Performance Worth Watching: Devon Sawa does keep Jimmy Jayne’s guarded tough guy nature interesting. But Kat Foster (Barry) and Sufe Bradshaw (Veep) each manage to bring some real gravity to a pair of next-to-nothing roles, with Foster as Christine, Jimmy’s on again/off again squeeze, and Bradshaw as Eleanor, a local singer caught up in the mayhem.

Memorable Dialogue: When heavily bearded mechanic Roy (Billy Jack Harlow) encounters Jimmy, he knows he’s “a kindred soul of the heathen brethren,” and Jimmy knows Roy is exactly the kind of guy to get you a no-questions-asked piece, preferably with filed-down serial numbers. “I got someone trying to pin four murders on me,” Jimmy tells his new buddy. “I’m not going back inside. Not for something I didn’t do.”

Sex and Skin: Some background salaciousness, but nothing serious.

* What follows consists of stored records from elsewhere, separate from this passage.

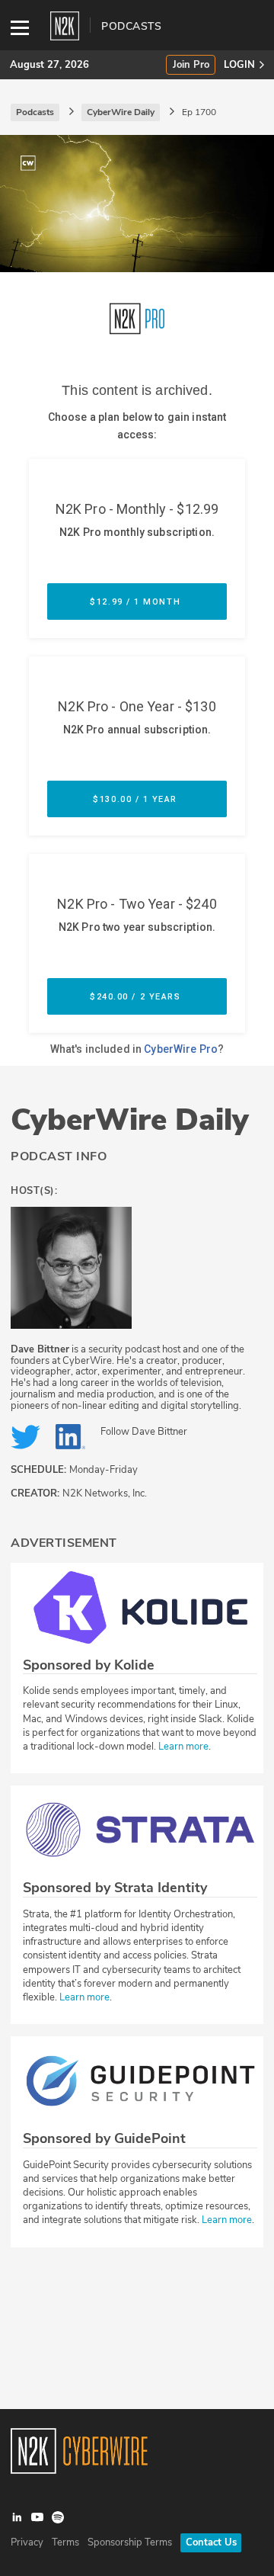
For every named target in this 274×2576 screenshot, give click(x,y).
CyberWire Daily (130, 1119)
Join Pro (191, 65)
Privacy (27, 2542)
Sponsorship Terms (130, 2542)
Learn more (183, 1746)
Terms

Our Take: It’s never made clear why the “American Siege” title resurfaces in Gasoline Alley as the name of a popular show on TV. In the context of the film, Jimmy Jayne was once a prison yard protector for the hit show’s star, a frat boy type played by Kenny Wormald, and visits the set to bleed his unlikely jailbird bud for info about Hollywood’s after hours party scene. But American Siege is also a quickie 2022 VOD title “starring” Bruce Willis that director Edward Drake shot in Georgia, where Gasoline Alley had its principal filming. Wormald’s character adds little to the plot — the tactful Jimmy later gathers similar intel from a friend on the police force — so it’s worth asking if the “American Siege” reference is either a filmmaker in-joke or the logical result of concurrent movies shot with economy in mind. The California setting of Gasoline Alley is half-hearted, anyway, barring some late-night establishing shot exteriors. Consider the fact that Bruce Willis, as a dirty cop who’s supposed to be fleeing his LAPD precinct, takes a phone call right in front of the sign for Tifton, Georgia’s police department.

It’s curious lapses like these that end up populating way too much of Gasoline Alley, to the point that it drags considerably from scene to scene. There’s a mood to its aimlessness – Devon Sawa gives Jimmy some real backbone as a more-or-less standup dude who treats people with the kind of respect Vargas and Freeman expect but never earn. His devotion to smoking cigarettes is also commendable, whether he’s taking evasive action in his Chevelle or being shot at in a tunnel by said dirty cops. But Sawa’s commitment to the role notwithstanding, Gasoline Alley can’t line up its awkwardly-sized pieces to form the convincing noir it aims to be.

Our Call: SKIP IT. Gasoline Alley has a bit of noirish flair, particularly in a hard-edged performance from Devon Sawa. But it can’t overcome its aimless pace and uneven narrative.